Here They Come Again

What to know: The city of Plano is, again, considering raising taxes to pay for “additional spending needs.” The last time city officials deliberated on setting a tax rate, the average homesteader’s tax bill jumped by 13.4%.

The TPPF take: City Hall taxes too much.

“The city of Plano has long shaken down taxpayers. From 2015 to 2024, the city’s property tax levy grew by 65%. Yet over the same period, its population increased just 8%. There’s a big discrepancy here,” says TPPF’s James Quintero. “Where is the fiscal discipline?”

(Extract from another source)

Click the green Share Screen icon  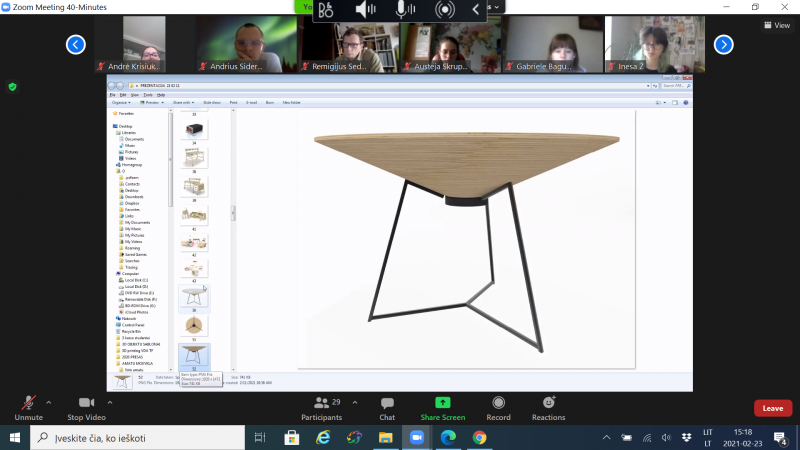(442, 403)
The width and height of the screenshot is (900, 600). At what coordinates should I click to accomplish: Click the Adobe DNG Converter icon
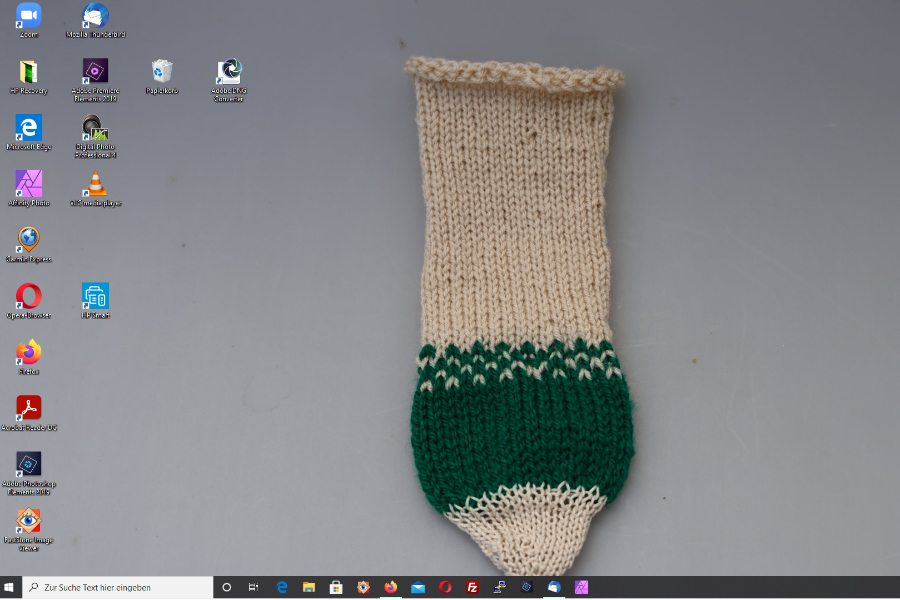coord(229,71)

For more on local taxes, click here.


Knowledge and Skills

What to know: The Texas State Board of Education will meet today to vote on the new Texas Essential Knowledge and Skills (TEKS) standards for Social Studies in Texas public schools.

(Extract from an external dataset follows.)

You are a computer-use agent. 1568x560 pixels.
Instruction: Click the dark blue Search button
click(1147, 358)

The TPPF take: The current Social Studies TEKS are profoundly inadequate.

“The SBOE has endorsed a framework with a radical idea: actually teaching history,” says TPPF’s Matthew McCormick. “The new K-8 framework places a greater emphasis on foundational knowledge building in Texas, U.S., and World History. In 3rd through 7th grades, students learn World, U.S., and Texas history as a comprehensive narrative. Eighth grade is a Texas Capstone course that synthesizes the knowledge students learned in previous years to see how various influences combined to form this great state.”

For more on TEKs, click here.


High Demand

What to know: The Dallas Morning News reports that demand for the new Texas Education Freedom Accounts school choice program has far outstripped funding put in place by the Legislature.

The TPPF take: Texas’ new school choice program is a huge success.

“This overwhelming response is not just a policy win, it is a powerful signal that parents are eager for options,” says TPPF’s Brian Phillips. “They want the ability to choose schools that best meet their children’s unique needs, whether academic, cultural, or philosophical. Texas has taken a bold step in empowering families, but it must not stop here.”